__YOUR INSTRUCTIONS__: The word "formatting" may appear in lines of the data; say how many such lines there are, with nothing beyond the number.
[Start of Attachment]
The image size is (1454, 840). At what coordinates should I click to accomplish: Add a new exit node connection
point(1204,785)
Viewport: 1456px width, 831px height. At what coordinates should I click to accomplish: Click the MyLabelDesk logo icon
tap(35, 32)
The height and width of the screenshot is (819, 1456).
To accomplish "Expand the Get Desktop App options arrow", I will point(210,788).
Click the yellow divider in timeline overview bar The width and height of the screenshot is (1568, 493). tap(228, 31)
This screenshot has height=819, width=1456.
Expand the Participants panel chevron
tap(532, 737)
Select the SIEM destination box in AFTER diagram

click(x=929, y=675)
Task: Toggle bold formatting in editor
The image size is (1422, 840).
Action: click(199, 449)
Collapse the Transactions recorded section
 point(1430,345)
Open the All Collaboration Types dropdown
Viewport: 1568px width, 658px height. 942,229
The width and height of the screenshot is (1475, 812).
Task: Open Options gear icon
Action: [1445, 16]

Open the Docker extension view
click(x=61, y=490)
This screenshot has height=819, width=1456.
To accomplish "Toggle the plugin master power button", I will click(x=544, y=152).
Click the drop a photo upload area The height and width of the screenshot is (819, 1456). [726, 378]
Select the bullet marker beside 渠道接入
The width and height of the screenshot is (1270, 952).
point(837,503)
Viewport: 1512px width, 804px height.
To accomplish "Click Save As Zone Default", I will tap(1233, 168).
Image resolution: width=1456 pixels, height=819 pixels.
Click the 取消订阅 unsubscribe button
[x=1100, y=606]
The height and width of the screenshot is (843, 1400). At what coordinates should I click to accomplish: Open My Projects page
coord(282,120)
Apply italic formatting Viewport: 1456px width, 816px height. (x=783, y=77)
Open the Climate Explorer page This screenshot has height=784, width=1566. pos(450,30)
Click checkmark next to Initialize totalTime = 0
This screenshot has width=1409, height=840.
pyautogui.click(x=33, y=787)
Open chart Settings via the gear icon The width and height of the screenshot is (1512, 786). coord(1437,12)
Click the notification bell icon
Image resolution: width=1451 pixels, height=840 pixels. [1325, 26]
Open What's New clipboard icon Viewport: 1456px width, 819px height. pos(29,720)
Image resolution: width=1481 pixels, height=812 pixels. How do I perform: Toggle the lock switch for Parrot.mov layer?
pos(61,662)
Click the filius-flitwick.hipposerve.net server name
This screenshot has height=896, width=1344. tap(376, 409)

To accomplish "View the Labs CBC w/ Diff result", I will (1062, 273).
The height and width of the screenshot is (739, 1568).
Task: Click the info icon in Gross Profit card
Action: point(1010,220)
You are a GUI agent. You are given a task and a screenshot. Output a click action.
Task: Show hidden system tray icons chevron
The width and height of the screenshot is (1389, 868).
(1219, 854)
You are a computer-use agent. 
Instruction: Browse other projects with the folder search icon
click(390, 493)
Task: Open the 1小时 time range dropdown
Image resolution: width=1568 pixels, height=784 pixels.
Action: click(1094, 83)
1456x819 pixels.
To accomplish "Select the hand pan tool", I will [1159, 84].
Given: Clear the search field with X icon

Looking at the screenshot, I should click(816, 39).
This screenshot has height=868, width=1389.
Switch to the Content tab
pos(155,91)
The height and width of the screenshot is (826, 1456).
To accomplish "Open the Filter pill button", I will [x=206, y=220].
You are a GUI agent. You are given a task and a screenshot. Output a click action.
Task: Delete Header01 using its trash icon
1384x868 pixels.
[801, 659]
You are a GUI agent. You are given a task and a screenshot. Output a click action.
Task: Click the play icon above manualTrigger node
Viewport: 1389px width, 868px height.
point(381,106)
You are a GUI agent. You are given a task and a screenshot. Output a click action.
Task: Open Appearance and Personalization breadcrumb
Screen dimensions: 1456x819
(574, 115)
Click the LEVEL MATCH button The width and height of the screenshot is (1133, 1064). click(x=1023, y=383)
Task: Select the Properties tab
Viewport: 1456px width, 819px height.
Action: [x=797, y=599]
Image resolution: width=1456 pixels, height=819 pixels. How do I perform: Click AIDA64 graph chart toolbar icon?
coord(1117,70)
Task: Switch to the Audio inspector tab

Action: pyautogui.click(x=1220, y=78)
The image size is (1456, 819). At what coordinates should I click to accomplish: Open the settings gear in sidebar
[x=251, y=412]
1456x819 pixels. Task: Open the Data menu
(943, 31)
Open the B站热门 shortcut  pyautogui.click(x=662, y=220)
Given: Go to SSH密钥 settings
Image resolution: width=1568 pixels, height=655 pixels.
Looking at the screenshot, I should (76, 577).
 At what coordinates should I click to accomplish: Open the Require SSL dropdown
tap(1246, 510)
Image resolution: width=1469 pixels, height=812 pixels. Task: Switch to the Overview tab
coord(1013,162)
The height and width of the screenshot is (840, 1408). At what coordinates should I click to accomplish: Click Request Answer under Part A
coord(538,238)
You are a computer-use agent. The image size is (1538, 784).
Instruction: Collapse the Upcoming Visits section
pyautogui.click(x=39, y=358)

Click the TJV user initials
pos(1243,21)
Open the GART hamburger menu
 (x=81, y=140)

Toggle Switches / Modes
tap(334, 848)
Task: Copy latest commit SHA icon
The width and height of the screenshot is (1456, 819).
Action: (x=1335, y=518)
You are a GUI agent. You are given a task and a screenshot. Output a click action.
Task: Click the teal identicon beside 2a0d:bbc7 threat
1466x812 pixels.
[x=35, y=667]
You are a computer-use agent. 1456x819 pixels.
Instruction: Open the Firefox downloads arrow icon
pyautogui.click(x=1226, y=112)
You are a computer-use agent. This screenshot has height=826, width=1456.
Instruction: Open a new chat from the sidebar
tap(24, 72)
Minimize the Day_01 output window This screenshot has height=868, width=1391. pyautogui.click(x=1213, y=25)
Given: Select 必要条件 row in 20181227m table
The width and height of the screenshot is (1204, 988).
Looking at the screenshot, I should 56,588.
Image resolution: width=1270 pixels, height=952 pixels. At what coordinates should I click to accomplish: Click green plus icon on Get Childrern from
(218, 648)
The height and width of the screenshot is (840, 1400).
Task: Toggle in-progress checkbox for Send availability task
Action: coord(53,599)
[End of Attachment]
__WRITTEN ANSWER__: 2